O que fazer:
Transcreva os registros como uma lista JSON de strings, uma string para cada linha, sem incluir as linhas em branco.

Registros da tarefa:
○ ○ ○

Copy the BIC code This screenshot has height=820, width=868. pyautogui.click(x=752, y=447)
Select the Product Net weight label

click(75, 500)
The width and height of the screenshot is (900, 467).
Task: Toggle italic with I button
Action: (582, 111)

○ ○ ○

Resposta final:
[
  "Copy the BIC code This screenshot has height=820, width=868. pyautogui.click(x=752, y=447)",
  "Select the Product Net weight label",
  "click(75, 500)",
  "The width and height of the screenshot is (900, 467).",
  "Task: Toggle italic with I button",
  "Action: (582, 111)"
]